I recently had a friend stop by my house mid-chaos. My overtired toddler was tugging on my pants pleading for chocolate or as she pronounces it “cho•co•La•Tay.” (Thanks Dora.) The dog was barking, my 5-year-old had just spilled soda and my soon to be 13-year-old was screaming at the television, “It’s a Glitch! It’s a Glitch!” I have no idea what that means either. I just know it’s not a good thing when a bunch of tweens are fighting a war, trying to save humanity. He was playing “Call of Duty” online with his friends. Listen, I tried to boycott that game, but their father is an Army veteran who served two tours in Iraq. Needless to say, I lost that battle.
Anyway, this same friend called today moments after my 2-year-old locked herself in my bedroom. Why does my door have a lock? I plead the 5th. I am ruining my chances of getting that “#1 Mom” sweatshirt for Christmas, huh?
My daughter was furious because her older brother was singing her song. Apparently she purchased the rights to “Twinkle, Twinkle, Little Star” when I wasn’t looking.

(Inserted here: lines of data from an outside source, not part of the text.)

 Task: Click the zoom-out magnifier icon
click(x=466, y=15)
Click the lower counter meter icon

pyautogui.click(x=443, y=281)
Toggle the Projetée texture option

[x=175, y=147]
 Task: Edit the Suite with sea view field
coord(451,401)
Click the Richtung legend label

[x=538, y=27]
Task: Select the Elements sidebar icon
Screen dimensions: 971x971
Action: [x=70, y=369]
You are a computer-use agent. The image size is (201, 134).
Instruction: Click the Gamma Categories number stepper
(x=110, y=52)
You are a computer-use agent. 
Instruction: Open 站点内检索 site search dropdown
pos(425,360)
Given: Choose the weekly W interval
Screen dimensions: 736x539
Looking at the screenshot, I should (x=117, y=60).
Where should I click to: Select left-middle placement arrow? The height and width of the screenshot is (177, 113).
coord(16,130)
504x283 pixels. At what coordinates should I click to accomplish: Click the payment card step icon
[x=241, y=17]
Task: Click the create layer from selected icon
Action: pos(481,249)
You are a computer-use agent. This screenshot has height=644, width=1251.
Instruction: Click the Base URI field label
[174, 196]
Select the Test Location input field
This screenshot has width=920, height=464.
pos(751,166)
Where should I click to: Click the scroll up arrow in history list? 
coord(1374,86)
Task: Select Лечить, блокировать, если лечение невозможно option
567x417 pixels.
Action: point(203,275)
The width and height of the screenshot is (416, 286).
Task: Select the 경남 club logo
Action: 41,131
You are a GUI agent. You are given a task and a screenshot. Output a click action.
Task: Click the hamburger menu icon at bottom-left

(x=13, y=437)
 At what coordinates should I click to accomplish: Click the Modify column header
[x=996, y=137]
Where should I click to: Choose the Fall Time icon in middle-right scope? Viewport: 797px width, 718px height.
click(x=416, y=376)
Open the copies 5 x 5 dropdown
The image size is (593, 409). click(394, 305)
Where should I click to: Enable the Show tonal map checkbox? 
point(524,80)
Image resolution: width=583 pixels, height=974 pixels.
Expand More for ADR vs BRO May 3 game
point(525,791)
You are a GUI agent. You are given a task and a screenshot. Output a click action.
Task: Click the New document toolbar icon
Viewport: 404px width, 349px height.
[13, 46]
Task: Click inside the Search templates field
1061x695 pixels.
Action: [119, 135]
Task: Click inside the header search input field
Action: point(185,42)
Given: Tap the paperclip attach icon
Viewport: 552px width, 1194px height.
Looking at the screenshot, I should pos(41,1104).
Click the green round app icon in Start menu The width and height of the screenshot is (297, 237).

My heart started racing the moment I realized the door was locked. I thought about going all Jackie Chan and breaking through the wood. Then, I realized 1.) I would ruin a perfectly good pedicure 2.) I would probably pull a muscle (I’m not in my 20’s anymore) 3.) She wasn’t in immediate danger. I pressed my lips against the door and in a calm Mr. Rogers-esque voice asked, “Honey, Can you open the door for Mommy?” She replied, “Nope-a, Nope-a, Nope-a.” My daughter likes to add a short “a” at the end of the word Nope. It is spoken only when she is being defiant. Well, actually she sings it to me. Pronounced Nope•uh, it really pisses me off and she knows it. I begin to turn and shake the door handle a little more aggressively. You have watched this scene in countless soap opera episodes. You know, the one where a woman comes back from the dead, is being held captive by a family member who has an evil twin and tries to escape. Anyway, she wasn’t budging, “Nope-a, Nope-a, Nope-a.” I had no choice. I could either get a screw driver and remove the door handle (which would be a major pain in my ass) or I could coerce her with false promises. “Do you want some ice cream?” “Nope-a, Nope-a, Nope-a.” I think steam was pouring out of my ears. I pounded on the door, “You open this door right now or you are not watching Dora tonight!” She started crying, stomped her feet and unlocked it. My girlfriend heard this story and said, “Man, I thought I was the only one with a crazy house.” Nope-a, Nope-a, Nope-a.